Un conte philosophique qui nous plonge au cœur des étendues glacées du Grand Nord. La scénographie joue sur l’illusion et use de ressorts plastiques, chorégraphiques, sonores et sensoriels... pour susciter rêverie et frémissements...

L’arctique est une source d’inspiration. Dans ces territoires presque infinis, l’homme n’est qu’un petit point et se fond dans cette immensité: il voit son corps se couvrir du paysage toujours changeant qui s’y déploie. Mais si dans ce Grand Nord rêvé, la présence de l’homme est douce et effacée, il est aussi le miroir déformant, fantasmatique de ce qui l’entoure et la mémoire fragile du monde

C’est l’histoire d’un igloo, posé au milieu de nulle part, qui se joue là... un igloo dont la fonte semble inéluctable.
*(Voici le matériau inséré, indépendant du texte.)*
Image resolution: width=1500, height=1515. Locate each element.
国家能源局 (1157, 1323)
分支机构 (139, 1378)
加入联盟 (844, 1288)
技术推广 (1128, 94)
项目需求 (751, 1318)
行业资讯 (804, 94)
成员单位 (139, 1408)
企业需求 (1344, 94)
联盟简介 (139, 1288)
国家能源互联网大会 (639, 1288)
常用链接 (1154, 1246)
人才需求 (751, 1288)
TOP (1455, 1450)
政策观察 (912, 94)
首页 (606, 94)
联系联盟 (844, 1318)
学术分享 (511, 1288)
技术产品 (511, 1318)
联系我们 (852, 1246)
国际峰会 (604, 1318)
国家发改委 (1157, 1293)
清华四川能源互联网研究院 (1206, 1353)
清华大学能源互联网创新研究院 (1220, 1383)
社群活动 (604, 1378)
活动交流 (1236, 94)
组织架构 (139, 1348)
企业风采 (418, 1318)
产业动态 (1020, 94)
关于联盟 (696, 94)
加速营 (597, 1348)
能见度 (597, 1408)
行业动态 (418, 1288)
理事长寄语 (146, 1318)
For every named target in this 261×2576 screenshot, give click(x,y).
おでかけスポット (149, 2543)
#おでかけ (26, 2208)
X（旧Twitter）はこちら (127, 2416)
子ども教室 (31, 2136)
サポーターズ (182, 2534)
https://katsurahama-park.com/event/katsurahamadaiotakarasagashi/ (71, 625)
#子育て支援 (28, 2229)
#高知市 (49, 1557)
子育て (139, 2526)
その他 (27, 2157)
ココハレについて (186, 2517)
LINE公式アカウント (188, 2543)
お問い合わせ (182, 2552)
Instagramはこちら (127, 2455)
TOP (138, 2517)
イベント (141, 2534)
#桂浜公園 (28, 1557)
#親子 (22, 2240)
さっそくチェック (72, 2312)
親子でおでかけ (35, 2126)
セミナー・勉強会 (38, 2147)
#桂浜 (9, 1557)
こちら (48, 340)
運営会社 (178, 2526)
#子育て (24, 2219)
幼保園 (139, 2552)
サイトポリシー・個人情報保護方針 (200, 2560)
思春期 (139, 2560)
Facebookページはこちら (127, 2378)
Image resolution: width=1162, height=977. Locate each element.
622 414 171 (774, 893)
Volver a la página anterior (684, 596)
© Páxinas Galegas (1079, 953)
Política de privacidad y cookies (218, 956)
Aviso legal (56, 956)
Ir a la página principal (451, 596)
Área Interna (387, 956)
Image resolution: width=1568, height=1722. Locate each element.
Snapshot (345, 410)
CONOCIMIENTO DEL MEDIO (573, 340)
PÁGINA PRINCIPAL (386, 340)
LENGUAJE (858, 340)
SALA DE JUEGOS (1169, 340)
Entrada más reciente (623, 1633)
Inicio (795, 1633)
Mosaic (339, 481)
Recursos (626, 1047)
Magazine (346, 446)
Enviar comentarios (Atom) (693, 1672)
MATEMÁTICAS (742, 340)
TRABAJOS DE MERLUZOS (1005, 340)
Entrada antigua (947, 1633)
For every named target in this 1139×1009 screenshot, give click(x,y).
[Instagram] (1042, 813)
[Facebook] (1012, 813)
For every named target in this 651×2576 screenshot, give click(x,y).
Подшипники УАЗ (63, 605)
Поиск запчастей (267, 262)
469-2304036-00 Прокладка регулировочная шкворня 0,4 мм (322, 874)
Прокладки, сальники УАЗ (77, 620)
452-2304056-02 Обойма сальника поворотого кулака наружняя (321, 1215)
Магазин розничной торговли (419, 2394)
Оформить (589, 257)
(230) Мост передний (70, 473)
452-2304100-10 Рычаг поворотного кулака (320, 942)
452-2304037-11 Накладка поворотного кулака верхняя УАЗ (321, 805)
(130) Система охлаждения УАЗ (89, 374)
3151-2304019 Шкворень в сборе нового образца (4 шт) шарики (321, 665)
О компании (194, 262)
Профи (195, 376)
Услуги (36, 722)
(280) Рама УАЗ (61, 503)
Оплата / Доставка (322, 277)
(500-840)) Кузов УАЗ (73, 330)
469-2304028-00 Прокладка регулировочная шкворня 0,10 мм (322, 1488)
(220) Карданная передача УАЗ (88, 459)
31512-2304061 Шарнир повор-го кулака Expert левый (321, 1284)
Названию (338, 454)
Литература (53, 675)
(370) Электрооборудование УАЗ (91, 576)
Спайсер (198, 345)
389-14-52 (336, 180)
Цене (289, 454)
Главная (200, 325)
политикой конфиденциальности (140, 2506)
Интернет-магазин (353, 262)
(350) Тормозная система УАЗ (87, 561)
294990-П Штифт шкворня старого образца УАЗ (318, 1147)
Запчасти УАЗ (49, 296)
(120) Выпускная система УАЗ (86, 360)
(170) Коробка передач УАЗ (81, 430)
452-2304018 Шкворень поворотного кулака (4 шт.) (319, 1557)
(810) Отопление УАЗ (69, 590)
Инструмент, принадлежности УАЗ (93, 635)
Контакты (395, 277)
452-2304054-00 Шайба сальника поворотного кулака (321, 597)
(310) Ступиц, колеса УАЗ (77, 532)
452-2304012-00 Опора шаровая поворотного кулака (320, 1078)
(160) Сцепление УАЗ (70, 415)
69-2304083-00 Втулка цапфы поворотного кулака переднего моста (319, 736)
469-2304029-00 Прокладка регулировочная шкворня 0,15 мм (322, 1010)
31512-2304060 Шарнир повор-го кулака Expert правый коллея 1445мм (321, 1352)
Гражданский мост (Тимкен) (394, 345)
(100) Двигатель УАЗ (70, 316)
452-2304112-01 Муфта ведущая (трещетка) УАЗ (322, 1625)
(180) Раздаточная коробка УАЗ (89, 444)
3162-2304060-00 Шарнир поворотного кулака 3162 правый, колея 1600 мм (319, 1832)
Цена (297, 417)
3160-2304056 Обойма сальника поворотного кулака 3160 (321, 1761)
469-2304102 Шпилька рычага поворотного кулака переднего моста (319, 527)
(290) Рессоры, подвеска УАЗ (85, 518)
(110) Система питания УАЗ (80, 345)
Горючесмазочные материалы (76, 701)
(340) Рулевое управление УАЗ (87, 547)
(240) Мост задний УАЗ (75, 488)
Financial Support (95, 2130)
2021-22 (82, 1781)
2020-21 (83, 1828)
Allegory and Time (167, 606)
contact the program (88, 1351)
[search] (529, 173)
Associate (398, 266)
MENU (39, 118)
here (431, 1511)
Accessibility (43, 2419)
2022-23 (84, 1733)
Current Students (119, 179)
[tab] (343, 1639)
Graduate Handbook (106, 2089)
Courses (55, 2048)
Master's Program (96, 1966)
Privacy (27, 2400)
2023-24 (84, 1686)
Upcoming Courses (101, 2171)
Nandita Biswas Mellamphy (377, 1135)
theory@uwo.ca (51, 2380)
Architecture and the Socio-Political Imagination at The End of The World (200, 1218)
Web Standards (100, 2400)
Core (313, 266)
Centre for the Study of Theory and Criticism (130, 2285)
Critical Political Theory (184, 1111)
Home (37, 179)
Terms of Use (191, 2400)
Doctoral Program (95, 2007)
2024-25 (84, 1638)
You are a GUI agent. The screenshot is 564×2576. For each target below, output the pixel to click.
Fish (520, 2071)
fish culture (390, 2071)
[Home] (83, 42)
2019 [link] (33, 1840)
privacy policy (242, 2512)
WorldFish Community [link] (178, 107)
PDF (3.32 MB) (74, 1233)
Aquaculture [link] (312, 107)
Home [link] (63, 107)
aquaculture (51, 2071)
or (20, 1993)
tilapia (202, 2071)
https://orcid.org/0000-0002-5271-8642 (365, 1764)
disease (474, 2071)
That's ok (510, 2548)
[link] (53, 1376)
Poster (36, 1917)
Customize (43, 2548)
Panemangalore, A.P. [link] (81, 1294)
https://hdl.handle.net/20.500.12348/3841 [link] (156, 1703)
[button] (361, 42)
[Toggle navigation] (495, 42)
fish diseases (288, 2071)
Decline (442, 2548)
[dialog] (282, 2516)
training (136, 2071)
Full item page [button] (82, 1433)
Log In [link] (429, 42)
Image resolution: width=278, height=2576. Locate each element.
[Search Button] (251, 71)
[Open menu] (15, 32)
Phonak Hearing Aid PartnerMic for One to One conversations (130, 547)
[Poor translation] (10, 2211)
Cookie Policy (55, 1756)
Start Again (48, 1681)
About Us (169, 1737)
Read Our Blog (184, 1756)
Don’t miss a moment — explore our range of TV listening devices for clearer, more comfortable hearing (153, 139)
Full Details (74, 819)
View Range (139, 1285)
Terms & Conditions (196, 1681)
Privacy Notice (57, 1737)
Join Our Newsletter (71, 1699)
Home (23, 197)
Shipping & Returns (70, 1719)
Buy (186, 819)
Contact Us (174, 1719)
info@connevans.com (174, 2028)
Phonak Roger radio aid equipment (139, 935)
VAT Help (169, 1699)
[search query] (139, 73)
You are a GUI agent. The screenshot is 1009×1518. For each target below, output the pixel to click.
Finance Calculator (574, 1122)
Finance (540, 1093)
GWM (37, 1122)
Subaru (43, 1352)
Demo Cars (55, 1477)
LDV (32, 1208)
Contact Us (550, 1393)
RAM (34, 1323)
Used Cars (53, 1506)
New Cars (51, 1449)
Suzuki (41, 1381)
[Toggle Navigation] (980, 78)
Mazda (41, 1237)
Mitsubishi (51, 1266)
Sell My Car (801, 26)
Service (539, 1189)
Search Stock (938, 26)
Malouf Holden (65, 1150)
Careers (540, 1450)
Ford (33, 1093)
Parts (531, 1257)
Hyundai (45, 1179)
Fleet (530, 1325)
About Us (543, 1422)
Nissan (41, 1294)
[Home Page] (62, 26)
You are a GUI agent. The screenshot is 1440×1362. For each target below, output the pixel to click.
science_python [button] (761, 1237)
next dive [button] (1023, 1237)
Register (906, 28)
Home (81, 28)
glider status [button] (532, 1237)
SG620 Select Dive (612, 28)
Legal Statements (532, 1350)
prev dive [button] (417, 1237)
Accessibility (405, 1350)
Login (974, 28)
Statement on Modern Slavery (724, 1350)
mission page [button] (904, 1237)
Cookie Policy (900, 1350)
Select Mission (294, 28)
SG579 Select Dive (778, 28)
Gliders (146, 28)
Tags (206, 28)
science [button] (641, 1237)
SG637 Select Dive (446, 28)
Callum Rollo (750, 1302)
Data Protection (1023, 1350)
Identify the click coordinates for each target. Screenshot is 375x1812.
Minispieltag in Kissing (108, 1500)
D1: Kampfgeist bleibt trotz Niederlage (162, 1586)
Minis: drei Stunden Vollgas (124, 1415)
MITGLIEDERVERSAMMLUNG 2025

La pièce puise son inspiration là où la planète nous dévoile sa transformation, et nous alerte par d’inquiétants signaux sur son devenir. Elle nous conduit à la dérive vers des contrées aussi réelles que fantastiques et questionne autant qu’elle donne à rêver. Elle joue avec les empreintes laissées par le paysage sur les corps, pour mieux interroger par effet miroir l’empreinte que l’homme laisse sur la terre. Si elle met en exergue la beauté, l’onirisme de ce monde «menthe à l’eau», c’est pour évoquer les conséquences de sa destruction ça et là.